Redox-induced formation and cleavage of O-O σ and π bonds in a peroxo-bridged manganese dimer:: A density functional study

The structural and electronic consequences of reduction and oxidation of a peroxo-bridged Mn-2(IV/IV) dimer, Mn-2(mu-O)(2)(mu-O-2)(NH3)(6)(2+), are examined using approximate density functional theory. In both cases, the initial electron-transfer step is localized on the metal centers, but subsequent structural. rearrangement results in transfer of the excess charge to the mu-O-2 unit, with concomitant regeneration of the Mn-2(IV/IV) core.
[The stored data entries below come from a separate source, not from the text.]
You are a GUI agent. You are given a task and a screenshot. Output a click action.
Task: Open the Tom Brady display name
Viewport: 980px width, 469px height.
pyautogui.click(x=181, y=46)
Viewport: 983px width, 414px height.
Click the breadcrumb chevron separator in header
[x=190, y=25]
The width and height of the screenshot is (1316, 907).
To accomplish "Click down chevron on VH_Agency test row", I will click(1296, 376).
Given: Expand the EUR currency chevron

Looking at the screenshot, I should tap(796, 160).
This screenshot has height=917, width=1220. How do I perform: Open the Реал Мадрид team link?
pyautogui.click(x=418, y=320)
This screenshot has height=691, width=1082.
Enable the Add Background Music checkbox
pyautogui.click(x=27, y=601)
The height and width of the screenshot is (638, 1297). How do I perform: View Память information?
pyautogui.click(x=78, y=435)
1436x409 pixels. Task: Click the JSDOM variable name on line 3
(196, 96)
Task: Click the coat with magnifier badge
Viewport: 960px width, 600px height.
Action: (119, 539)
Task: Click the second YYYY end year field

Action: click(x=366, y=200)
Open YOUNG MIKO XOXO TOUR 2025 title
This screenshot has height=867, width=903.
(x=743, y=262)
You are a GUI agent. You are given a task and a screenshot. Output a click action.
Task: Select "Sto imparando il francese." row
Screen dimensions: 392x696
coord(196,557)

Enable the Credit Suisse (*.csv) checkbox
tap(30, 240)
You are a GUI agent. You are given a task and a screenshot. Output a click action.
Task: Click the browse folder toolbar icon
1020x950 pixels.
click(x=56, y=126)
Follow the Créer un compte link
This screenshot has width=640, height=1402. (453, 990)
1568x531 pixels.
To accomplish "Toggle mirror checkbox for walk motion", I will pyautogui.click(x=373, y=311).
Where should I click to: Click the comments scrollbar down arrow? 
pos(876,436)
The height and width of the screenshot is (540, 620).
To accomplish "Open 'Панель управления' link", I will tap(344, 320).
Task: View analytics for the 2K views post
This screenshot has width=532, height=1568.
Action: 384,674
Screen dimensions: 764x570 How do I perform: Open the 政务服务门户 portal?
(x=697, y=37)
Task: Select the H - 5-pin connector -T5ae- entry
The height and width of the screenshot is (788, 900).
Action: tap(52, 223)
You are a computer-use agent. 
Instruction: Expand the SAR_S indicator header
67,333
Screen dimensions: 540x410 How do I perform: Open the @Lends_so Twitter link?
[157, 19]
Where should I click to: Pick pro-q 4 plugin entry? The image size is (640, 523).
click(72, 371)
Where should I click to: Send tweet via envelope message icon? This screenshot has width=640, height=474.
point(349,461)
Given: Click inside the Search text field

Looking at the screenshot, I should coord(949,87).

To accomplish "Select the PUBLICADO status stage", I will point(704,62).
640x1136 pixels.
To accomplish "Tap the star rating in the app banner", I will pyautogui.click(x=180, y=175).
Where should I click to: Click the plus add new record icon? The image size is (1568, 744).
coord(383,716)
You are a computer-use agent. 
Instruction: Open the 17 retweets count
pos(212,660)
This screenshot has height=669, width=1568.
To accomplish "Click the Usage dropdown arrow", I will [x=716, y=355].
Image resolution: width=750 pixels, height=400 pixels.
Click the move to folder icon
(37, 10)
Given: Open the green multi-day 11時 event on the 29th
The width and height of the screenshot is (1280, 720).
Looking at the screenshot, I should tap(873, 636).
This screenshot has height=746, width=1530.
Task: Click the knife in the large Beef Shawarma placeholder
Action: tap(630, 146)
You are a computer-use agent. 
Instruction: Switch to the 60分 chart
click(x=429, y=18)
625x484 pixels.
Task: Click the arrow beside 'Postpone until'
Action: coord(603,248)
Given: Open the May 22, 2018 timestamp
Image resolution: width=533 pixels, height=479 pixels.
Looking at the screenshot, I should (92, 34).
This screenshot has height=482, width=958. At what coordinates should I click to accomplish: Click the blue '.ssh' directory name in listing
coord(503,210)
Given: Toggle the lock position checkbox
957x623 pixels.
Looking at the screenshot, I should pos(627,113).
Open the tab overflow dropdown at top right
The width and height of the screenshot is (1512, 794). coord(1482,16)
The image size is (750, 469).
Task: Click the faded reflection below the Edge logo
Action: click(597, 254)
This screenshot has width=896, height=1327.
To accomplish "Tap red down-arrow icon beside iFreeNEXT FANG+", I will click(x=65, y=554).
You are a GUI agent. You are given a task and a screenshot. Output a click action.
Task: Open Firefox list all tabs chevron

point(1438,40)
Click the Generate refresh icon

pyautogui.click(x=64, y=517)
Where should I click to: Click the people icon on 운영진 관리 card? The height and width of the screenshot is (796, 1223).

Two-electron reduction results in population of the O-O sigma* orbital and complete cleavage of the O-O bond, whereas two-electron oxidation depopulates the O-O pi* orbital, forming molecular oxygen. The coupling between the metal centers (antiferromagnetic or ferromagnetic) affects the stability of the intermediate species, in which the redox process is metal based, and hence influences the kinetic barrier to bond formation or cleavage. Reductive cleavage of the O-O sigma bond is favored when the metal centers are antiferromagnetically coupled, whereas oxidative formation of the pi component of the O-O bond is favored by ferromagnetic coupling. The possible implications for the relationship between structure and function in the oxygen-evolving complex found in photosynthetic organisms are discussed.